The otosclerotic phenotype of prospective data obtained in a surgically-confirmed Ontario cohort was quite variable with 30% of subjects presenting with unilateral otosclerosis and 9% presenting with sensorineural hearing loss (SNHL) in their non-surgical ear. Results suggest that distortion product otoacoustic emissions and acoustic reflex thresholds are absent in all surgical ears, SNHL ears and ears with a conductive hearing loss. To further enhance the advanced phenotyping of otosclerosis, power absorbance (PA) was analyzed to determine its utility as a phenotyping tool. Results suggest that PA has a valid test-retest reliability, but that instrument and stimulus effects are present.
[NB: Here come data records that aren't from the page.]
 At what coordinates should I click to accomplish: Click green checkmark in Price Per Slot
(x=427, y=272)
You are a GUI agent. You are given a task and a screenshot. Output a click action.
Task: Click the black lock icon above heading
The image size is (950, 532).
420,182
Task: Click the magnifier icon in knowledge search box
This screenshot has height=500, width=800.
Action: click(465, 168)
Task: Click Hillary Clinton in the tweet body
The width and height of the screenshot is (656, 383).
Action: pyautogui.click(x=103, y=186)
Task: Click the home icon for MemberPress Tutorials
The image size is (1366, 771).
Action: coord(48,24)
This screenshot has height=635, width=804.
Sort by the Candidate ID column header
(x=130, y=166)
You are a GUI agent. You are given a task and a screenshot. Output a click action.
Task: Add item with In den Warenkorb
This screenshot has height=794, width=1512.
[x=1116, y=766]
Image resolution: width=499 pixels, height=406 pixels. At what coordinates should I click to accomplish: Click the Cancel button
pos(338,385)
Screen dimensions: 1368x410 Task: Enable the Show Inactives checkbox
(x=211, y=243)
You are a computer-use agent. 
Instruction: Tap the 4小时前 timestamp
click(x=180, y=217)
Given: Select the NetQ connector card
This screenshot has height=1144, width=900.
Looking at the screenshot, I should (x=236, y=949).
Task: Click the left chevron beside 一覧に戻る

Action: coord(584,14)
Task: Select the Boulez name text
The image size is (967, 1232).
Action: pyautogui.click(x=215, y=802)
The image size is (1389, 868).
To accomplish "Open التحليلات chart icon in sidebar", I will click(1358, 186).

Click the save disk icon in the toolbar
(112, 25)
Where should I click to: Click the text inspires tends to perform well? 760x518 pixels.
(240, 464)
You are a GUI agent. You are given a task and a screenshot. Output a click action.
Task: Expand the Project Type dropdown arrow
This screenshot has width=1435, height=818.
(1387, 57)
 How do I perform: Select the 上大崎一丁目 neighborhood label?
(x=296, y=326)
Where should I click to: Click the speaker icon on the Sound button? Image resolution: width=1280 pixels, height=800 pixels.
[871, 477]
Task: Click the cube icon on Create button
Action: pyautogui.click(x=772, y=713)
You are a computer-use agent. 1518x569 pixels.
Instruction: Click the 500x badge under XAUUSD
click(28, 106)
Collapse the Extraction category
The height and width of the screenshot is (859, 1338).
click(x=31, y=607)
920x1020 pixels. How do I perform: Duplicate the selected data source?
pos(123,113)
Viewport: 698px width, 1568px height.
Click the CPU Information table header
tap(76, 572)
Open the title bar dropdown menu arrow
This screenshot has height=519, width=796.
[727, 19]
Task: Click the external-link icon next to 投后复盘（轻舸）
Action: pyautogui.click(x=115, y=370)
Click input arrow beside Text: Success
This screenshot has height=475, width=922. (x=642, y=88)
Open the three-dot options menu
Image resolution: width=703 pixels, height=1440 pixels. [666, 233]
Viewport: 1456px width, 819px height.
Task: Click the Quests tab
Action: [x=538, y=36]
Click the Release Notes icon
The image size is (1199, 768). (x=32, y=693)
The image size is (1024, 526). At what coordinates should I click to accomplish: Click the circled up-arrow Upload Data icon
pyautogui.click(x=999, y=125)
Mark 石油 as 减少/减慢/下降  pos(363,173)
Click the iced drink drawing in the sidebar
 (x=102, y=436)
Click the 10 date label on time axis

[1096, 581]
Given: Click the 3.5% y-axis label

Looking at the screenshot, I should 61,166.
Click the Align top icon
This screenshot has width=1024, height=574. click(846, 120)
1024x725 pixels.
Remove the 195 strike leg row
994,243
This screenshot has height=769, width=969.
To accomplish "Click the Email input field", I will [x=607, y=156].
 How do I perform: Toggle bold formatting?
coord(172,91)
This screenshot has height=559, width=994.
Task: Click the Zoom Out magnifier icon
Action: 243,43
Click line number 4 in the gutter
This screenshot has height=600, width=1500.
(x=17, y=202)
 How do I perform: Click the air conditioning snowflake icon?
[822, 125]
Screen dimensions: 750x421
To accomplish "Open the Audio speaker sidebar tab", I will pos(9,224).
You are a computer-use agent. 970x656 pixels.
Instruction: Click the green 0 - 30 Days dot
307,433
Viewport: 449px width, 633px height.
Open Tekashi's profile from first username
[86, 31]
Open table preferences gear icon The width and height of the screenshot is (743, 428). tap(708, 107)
Advanced phenotyping was used to develop a predictive model for FOXL1-associated otosclerosis suggesting a progressive mixed hearing loss. Phenotyping in a second large, non-FOXL1 family identified members with suspected early disease progression. Early identification of otosclerosis, without having to wait for a surgical confirmation, will aid future gene discovery research. Furthermore, insights gained from advanced phenotyping in sub-clinical gene carriers can provide a deeper understanding of the natural history of otosclerosis.